Recast the rows as a JSON list of strings, starting at the line containing "Click the vertical scrollbar thumb" and ending at the end of the rows, both ends included. Give one string per line, omit blank lines, and leave the pictures out of the answer.
########
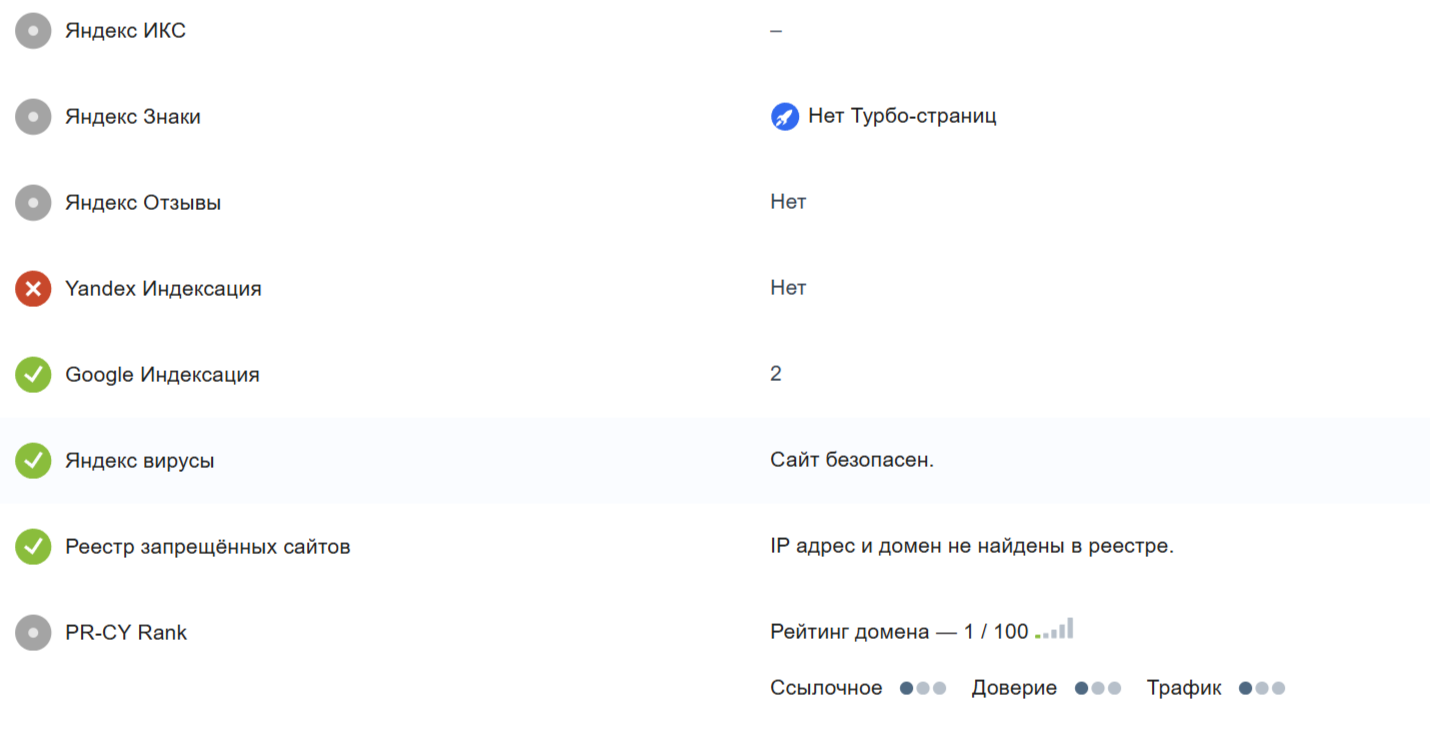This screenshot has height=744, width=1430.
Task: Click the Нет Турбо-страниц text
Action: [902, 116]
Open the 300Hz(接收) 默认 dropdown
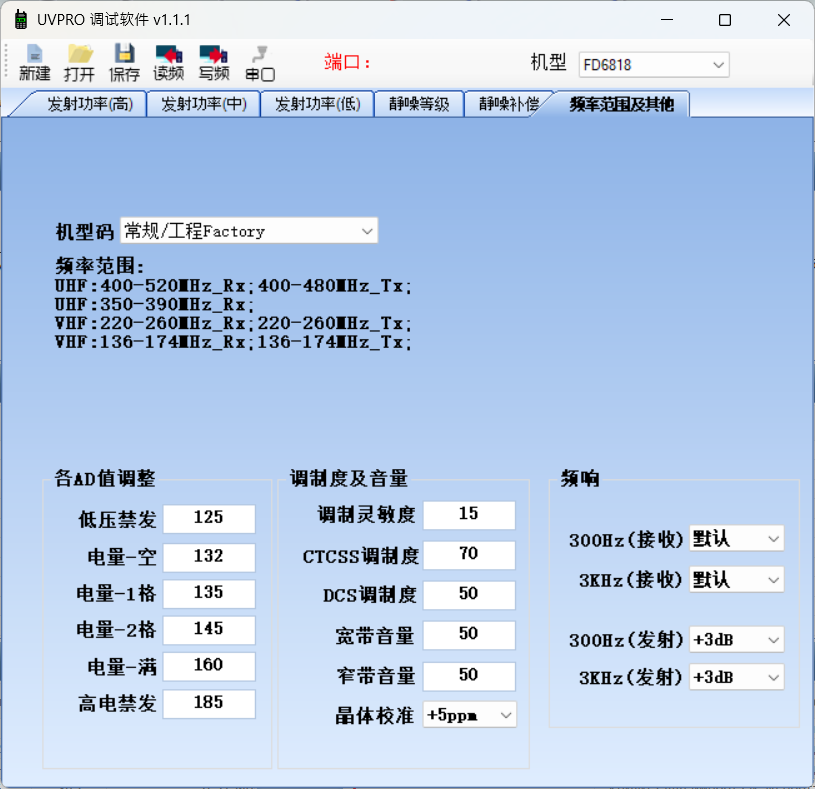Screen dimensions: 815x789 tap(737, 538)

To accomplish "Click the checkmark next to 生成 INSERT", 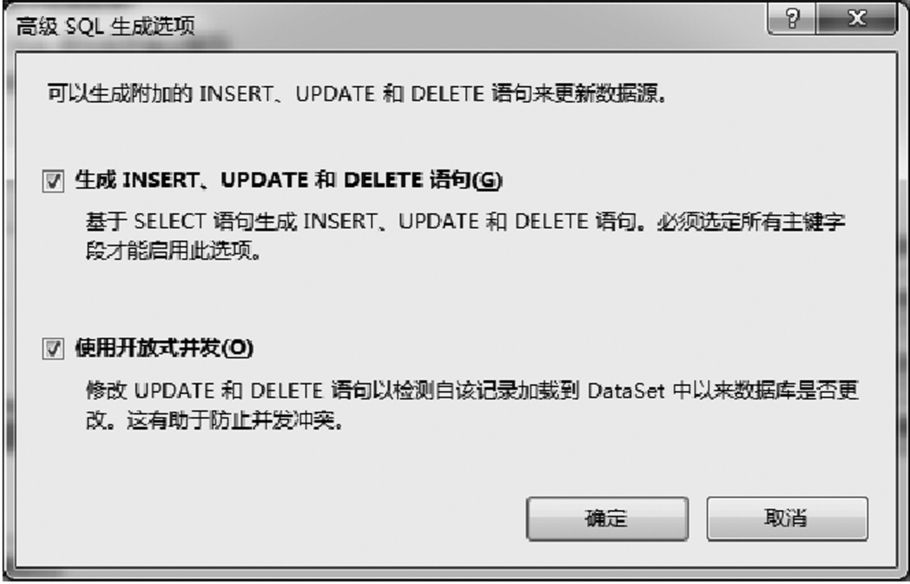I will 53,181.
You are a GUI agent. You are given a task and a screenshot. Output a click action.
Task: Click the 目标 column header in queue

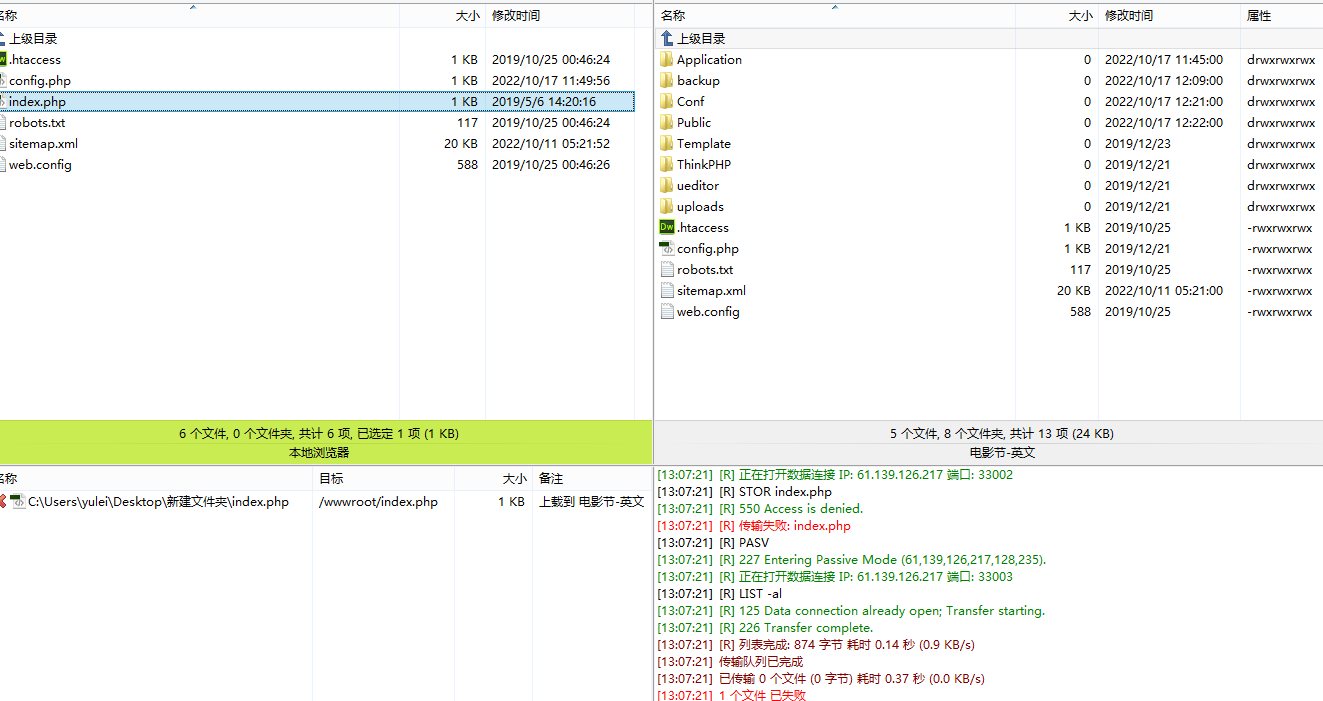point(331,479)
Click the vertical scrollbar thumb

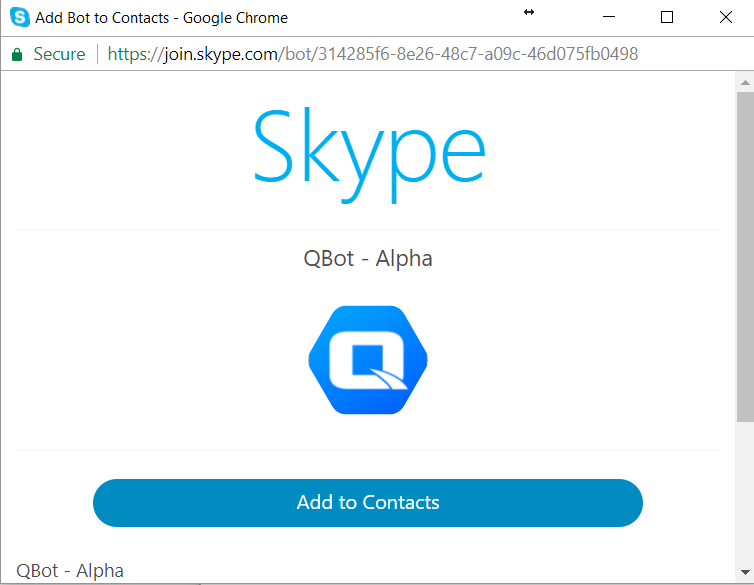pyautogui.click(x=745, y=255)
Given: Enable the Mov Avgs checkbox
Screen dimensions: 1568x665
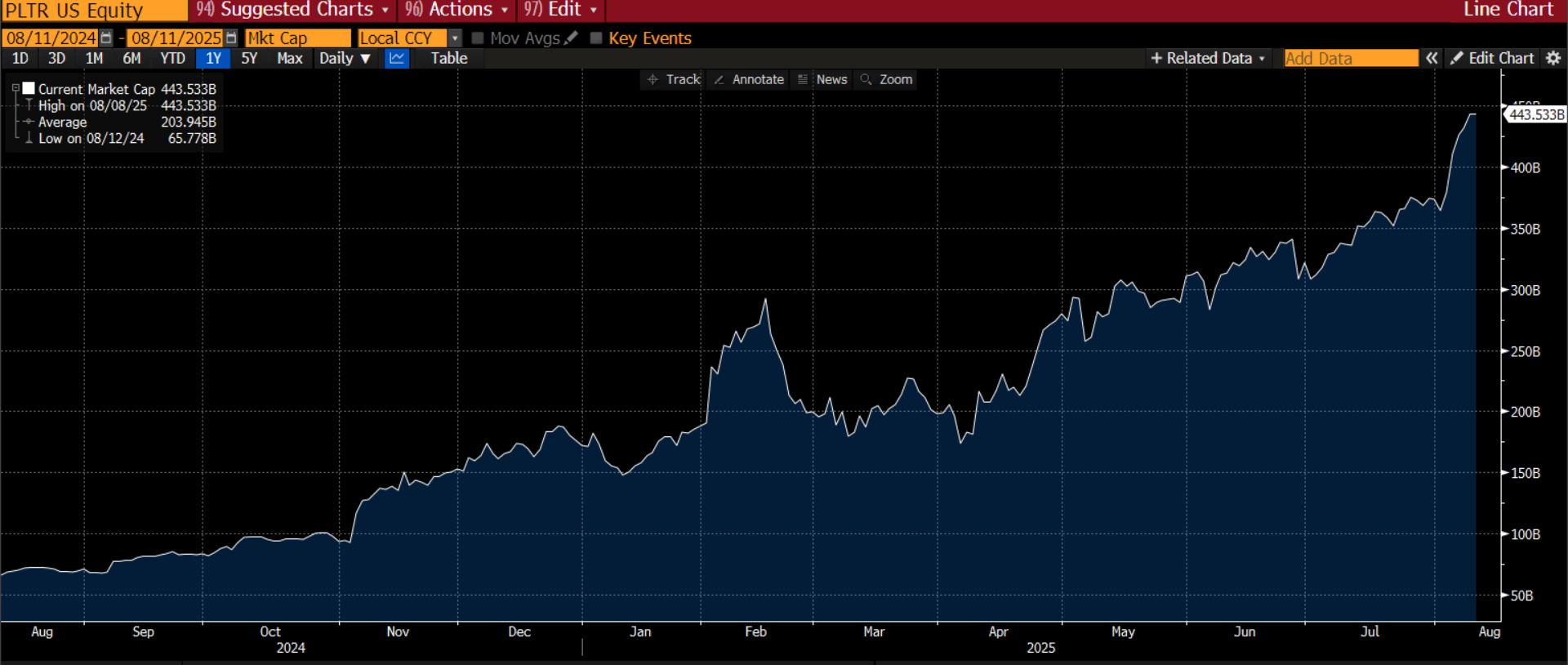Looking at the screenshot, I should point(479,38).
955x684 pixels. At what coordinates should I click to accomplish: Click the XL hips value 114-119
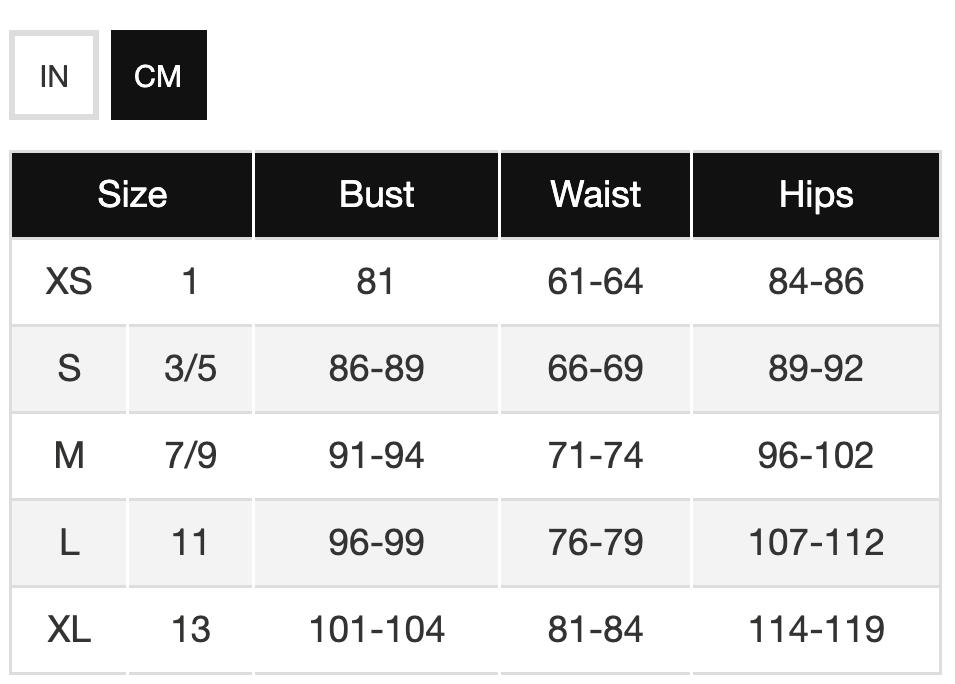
########
ANSWER BELOW:
[
  "Click the vertical scrollbar thumb",
  "pyautogui.click(x=745, y=255)",
  "Given: Enable the Mov Avgs checkbox",
  "Screen dimensions: 1568x665",
  "Looking at the screenshot, I should point(479,38).",
  "955x684 pixels. At what coordinates should I click to accomplish: Click the XL hips value 114-119"
]